VICKSBURG, Miss. – Eleven STEM instructors from across the country are adding new tools to their skill sets during an annual summer research program for teachers at the U.S. Army Engineer Research and Development Center (ERDC).
The Research Experience for STEM Educators and Teachers (RESET) program began earlier this summer. The RESET program, a portion of the Army Educational Outreach Program, is designed to provide high-school and middle-school educators with high-quality professional development and an authentic summer research experience at participating Army research laboratories and centers.
Dr. Regina O’Leary, a professional development coordinator for the Vicksburg Warren School District, has participated in RESET for four years. The program encompasses O’Leary’s scientific experience while furthering her technological insight and prowess, allowing her to apply her newfound knowledge to future lesson plans.
“I have enjoyed my learning experience with the labs remotely and in person,” said O’Leary. “The great thing about being on-site is translating the research to action learning. It also brings me back to my research roots as a student and research technician in the lab. I enjoy the opportunity to engage in the evolving technology that allows us to learn and access results at a faster pace. I use these learning experiences to work with teachers as they are building engaging lessons for our students.”
Like O’Leary, imparting knowledge to her students is one of Tiska Rodgers’ goals for entering the program. Rodgers, a teacher at Clarkton High School in Missouri, hopes to apply what she’s learned at ERDC to encourage her students to pursue careers in STEM.
“I enjoy working with researchers at ERDC,” said Rodgers. “I like contributing to something bigger than my normal environment. I love becoming energized through my experience and taking this energy back into my classroom. This program helps me to bring real-world applications such as developing stronger building materials and reducing microcystin toxins in harmful algal blooms into the classroom. My goal is to encourage more of my students to obtain a career in a STEM field.”
The program introduces teachers to innovative experiments and equipment, exposing them to various technological resources. Debbie Brenner, a science teacher at New Century Technology High School in Huntsville, Alabama, expressed her fascination with all that ERDC’s labs and researchers offer.
“I get to see the sophisticated machines used to measure accurately and precisely,” said Brenner. “I get to see how scientists work with volatile substances and understand the importance of the safety practices the students are learning in my classroom. I get to help set up and run some of the lab's experiments, which makes me think about how I could do a simpler but similar investigation with my students.”
Working alongside ERDC researchers gives the teachers a chance to be students again. Krystal Cole, who serves as the Architecture, Construction, Mechatronics, and Engineering Academy principal at Vicksburg High School, plans on using her experience as an example to encourage her students and other professionals to continue learning.
“This opportunity to work alongside career-level researchers has been an amazing experience that I plan to share with other educators and students to inspire them to become lifelong learners,” said Cole.

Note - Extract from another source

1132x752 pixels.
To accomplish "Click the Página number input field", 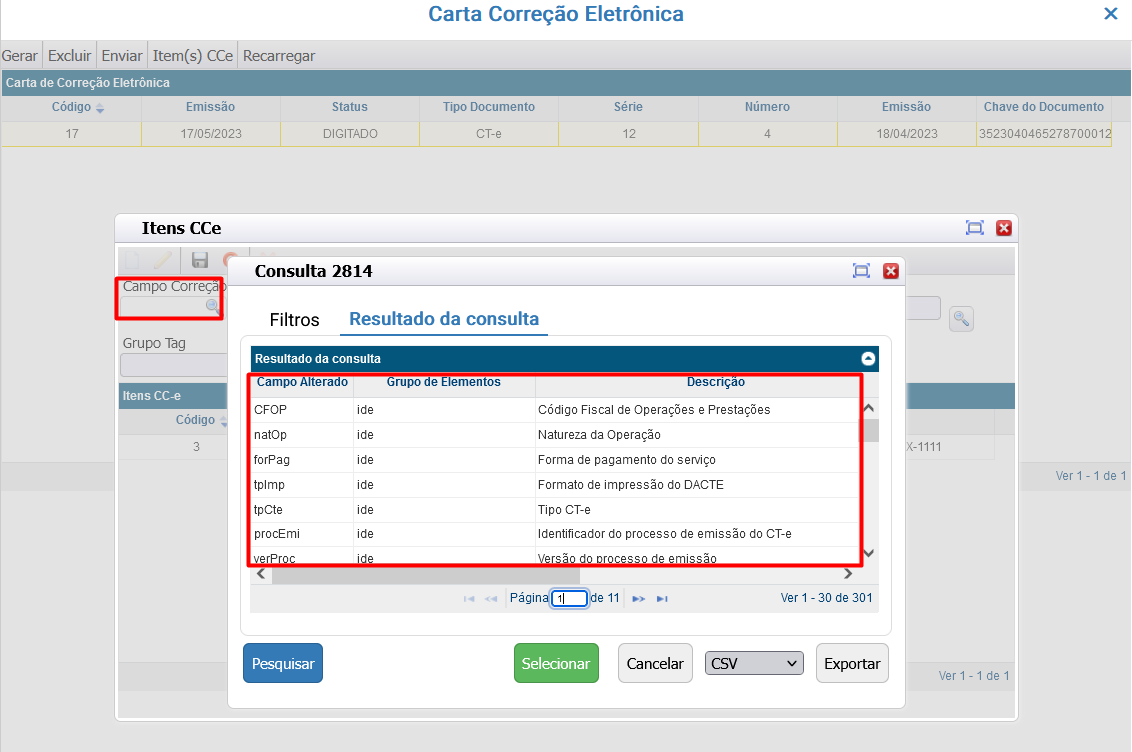I will (x=568, y=599).
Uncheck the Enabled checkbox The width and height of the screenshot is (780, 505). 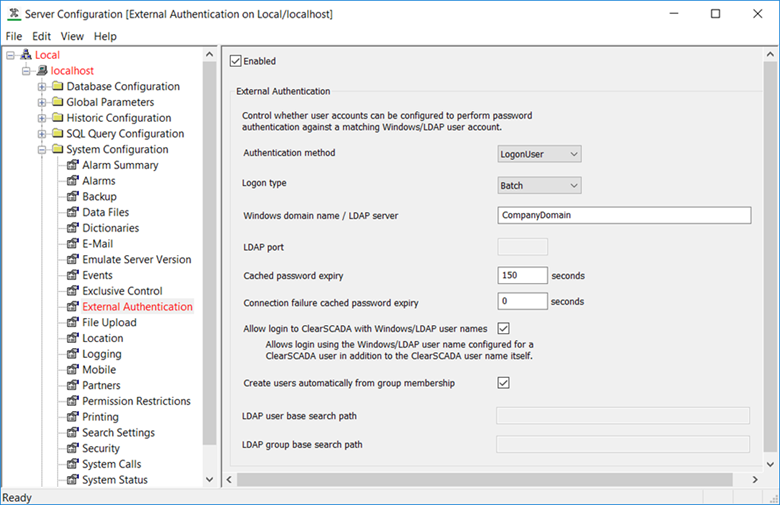(236, 61)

Tracy Gordon, a retired teacher who serves as the integration and STEM outreach coordinator at ERDC, applauds the program for promoting development among instructors and equipping them to educate future STEM professionals.

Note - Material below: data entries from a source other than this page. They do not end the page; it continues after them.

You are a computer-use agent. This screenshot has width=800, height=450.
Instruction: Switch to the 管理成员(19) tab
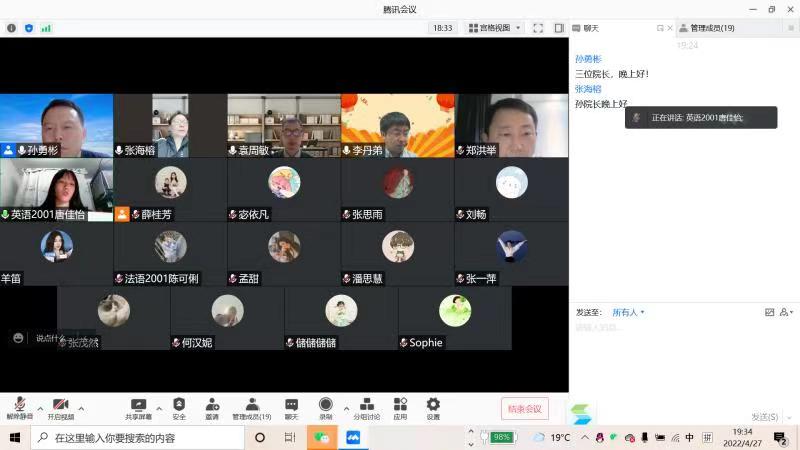[x=712, y=28]
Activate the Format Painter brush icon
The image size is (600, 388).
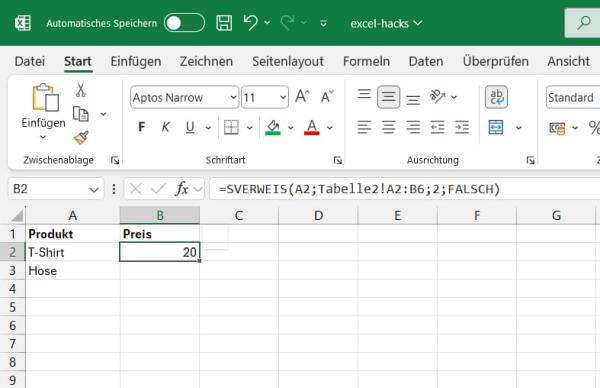(81, 137)
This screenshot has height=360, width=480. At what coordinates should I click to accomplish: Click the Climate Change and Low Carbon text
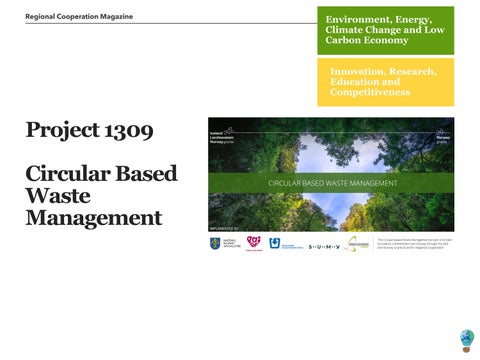point(385,35)
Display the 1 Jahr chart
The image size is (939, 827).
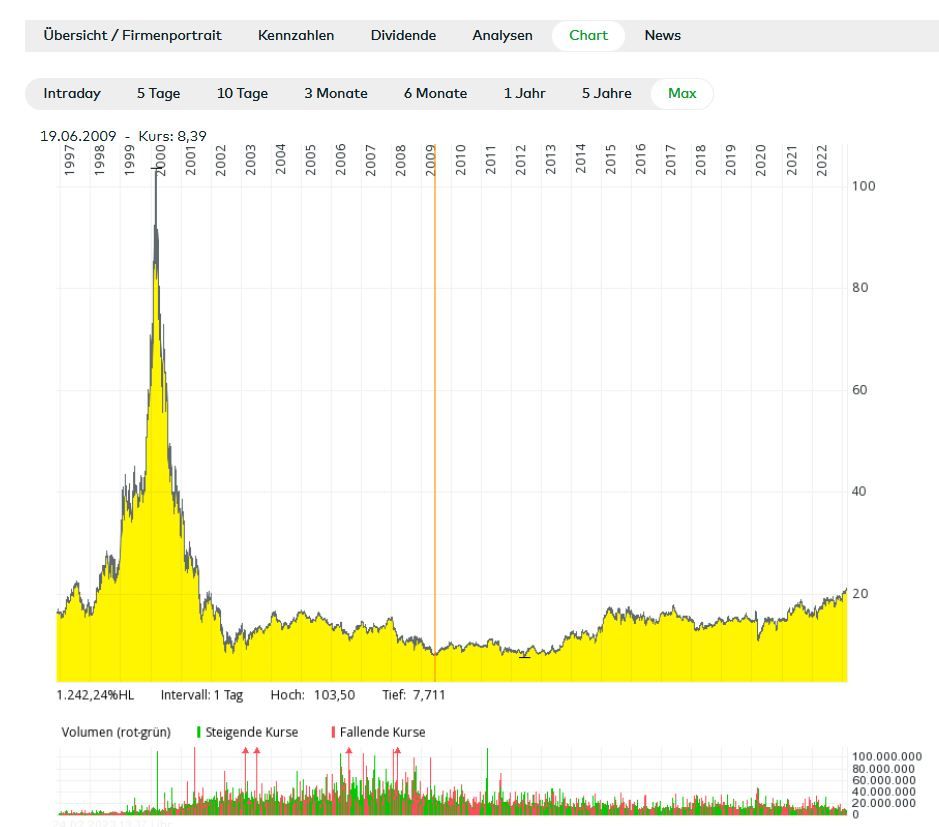524,93
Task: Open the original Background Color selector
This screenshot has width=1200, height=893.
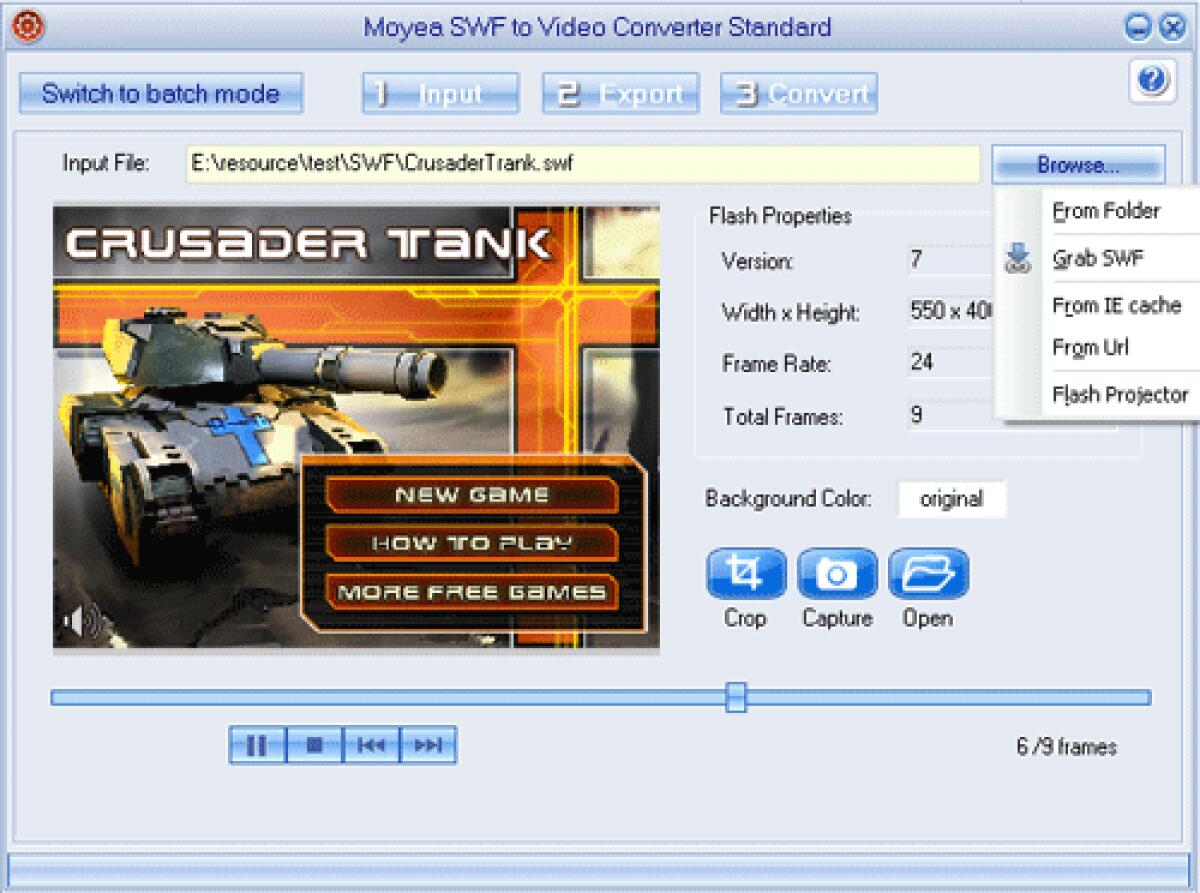Action: pos(951,499)
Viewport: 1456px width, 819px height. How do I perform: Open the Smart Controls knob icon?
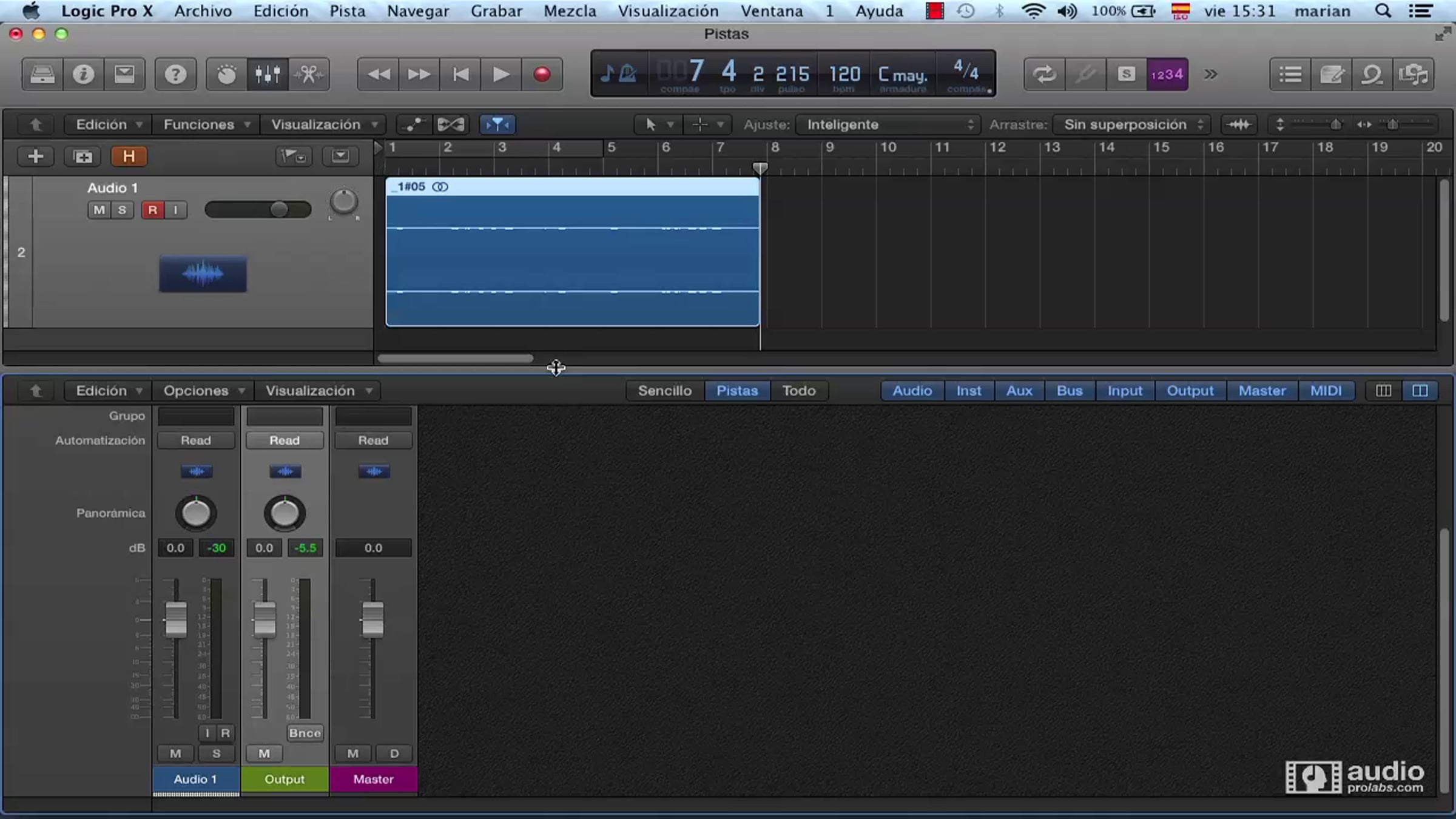[226, 74]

“The program is an incredible professional development opportunity for STEM educators,” said Gordon. “It increases educator awareness of STEM careers available at ERDC and across the Department of Defense. Teachers then relay their knowledge to their students. The RESET program is a great way to train the trainers and inspire our next generation of scientists and engineers.”

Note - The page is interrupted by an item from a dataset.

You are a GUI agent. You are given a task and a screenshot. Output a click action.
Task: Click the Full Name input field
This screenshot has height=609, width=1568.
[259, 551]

Participating teachers are learning more than the latest research methods; they're also getting a glimpse of what STEM careers lie ahead. Mark Burgos, an eighth-grade robotics teacher at Vicksburg's Academy of Innovation, appreciates ERDC for providing information that would be helpful to their students' futures.
“This is amazing because many teachers will get an idea of what possibilities could lie ahead for students,” said Burgos. “That way, they could tailor their lesson plans to teach their students lessons that will matter to them when they begin looking for jobs.”
Researchers understand the integral role the program plays in bringing attention to ERDC. Luke Gurtowski, a research chemical engineer at ERDC, believes the RESET program is ideal for recruiting and broadening ERDC’s reach.
“The RESET program is valuable to ERDC for providing immediate support to research and long-term recruitment capabilities through investment in STEM,” said Gurtowski.